Fighting extremism

Voice of America's Judith Latham has found a bit of news that seems rather significant but has received little attention from other more mainstream news outlets.

Muslim scholars in the United States and Canada released a judicial ruling -- or fatwa -- last week saying that Islam condemns terrorism, religious extremism, and violence against civilians. A response to last month's bombings in London and Egypt, the fatwa also reflects the gravity of the struggle within Islam between moderates and extremists.

Speaking with host Judith Latham of VOA News Now's International Press Club, Egyptian journalist Mona Eltahawy, a columnist for the London-based pan-Arab newspaper Asharq al-Awsat, said she sees the war on terrorism since 9/11 as a small part of a much larger religious and intellectual struggle within Islam. She described that struggle as being waged between people like herself, who believe in a "more moderate, progressive way" of following a religion they hold dearly, and others who claim their interpretation of Islam is the "only true one." And furthermore, she said, they don't believe in pluralism and "hate anyone who is against the ideology they follow."

Yes, VOA is a government news organization, but that does not mean the bit of news Latham has uncovered is any less significant.
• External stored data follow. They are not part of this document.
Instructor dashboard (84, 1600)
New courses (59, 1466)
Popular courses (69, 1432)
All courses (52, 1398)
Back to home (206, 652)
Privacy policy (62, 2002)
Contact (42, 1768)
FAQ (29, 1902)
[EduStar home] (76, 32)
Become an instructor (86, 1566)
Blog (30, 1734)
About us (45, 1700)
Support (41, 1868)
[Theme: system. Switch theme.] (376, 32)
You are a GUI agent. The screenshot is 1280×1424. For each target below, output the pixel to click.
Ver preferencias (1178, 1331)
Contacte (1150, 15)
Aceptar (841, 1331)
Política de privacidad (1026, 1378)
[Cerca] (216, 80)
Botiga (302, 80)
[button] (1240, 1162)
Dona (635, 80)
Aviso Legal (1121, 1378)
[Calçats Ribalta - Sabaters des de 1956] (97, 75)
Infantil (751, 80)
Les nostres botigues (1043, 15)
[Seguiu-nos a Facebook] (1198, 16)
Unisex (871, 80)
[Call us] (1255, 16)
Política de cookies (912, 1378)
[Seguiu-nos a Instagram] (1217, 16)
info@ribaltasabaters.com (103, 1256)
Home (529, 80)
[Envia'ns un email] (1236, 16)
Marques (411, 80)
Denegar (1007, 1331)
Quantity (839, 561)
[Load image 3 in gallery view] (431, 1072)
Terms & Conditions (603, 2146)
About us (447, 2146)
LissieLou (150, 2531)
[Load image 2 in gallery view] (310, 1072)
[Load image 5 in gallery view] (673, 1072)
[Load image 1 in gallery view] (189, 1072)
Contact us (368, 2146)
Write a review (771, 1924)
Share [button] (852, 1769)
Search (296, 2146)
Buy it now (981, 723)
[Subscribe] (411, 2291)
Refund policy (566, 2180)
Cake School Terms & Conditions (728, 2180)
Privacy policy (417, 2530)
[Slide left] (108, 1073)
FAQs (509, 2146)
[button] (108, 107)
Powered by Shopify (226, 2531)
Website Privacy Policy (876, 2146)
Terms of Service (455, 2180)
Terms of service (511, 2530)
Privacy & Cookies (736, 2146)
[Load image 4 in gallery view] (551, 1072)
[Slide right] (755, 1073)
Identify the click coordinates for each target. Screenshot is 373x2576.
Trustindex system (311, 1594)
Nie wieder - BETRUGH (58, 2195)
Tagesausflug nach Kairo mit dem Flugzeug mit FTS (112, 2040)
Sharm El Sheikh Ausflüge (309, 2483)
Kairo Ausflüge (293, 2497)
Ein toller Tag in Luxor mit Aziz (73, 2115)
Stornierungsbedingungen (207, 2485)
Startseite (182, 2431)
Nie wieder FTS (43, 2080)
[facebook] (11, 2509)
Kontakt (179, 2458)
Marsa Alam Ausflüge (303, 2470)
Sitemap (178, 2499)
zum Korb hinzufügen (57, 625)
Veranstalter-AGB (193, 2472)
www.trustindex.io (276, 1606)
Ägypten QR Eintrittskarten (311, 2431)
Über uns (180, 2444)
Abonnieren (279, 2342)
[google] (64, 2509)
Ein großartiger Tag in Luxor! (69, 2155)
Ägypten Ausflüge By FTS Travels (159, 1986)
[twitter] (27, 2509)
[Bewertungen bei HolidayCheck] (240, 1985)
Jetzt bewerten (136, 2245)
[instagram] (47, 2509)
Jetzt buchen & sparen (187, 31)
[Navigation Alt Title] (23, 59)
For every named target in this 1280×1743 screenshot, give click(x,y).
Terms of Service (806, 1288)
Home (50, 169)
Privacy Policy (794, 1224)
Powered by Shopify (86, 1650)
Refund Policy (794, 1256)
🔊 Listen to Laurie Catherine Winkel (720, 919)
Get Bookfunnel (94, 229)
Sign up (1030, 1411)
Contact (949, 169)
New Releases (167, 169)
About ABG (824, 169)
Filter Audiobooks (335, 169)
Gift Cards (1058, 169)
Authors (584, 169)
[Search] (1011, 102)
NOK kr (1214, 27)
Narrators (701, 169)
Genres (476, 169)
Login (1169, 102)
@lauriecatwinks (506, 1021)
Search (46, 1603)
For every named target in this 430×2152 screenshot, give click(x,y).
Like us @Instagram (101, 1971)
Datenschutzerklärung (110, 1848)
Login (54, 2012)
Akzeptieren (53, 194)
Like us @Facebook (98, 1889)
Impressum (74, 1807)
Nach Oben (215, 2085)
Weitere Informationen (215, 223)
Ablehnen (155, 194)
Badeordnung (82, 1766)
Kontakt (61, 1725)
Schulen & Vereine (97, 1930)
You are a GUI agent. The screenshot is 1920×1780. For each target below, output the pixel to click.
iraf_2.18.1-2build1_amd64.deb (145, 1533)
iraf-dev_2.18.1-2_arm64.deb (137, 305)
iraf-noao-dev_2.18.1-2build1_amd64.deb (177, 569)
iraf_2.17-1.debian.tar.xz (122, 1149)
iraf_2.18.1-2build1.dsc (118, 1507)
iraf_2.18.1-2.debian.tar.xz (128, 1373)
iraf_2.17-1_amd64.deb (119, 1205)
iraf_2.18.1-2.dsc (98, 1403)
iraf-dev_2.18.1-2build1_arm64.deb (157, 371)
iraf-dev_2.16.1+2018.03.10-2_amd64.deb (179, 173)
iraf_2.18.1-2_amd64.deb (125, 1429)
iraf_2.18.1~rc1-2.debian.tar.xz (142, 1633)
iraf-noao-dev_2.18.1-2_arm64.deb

The interview with Eltahawy gives us a glimpse of the ideological struggle within Islam. From what I know, some argue that Islam never went through a reformation and others say Islam lacks a central authority figure akin to the Pope. Whatever it is, Islam is going to struggle with the issue of radical terrorism for some years to come.

Update: The Associated Press is carrying a story that says critics within the Muslim community in the United States are saying the "fatwa" condemning terrorism is too broad.

The fatwa condemning religious extremism recently issued by American Muslim groups was so broad it was meaningless, and should have denounced specific terrorist groups including al Qaeda, critics within the U.S. Muslim community say.

Critics also say the declaration seemed geared more toward improving the faith's image rather than starting an honest discussion about Islamic teaching.

"The bulk of the Islamic tradition as it exists does stand against these lunatic, savage attacks on civilians," said Omid Safi, a Colgate University religion professor and chairman of the Progressive Muslim Union, an American reform group.

Imagine that, a divide among Muslims over the issue of extremism.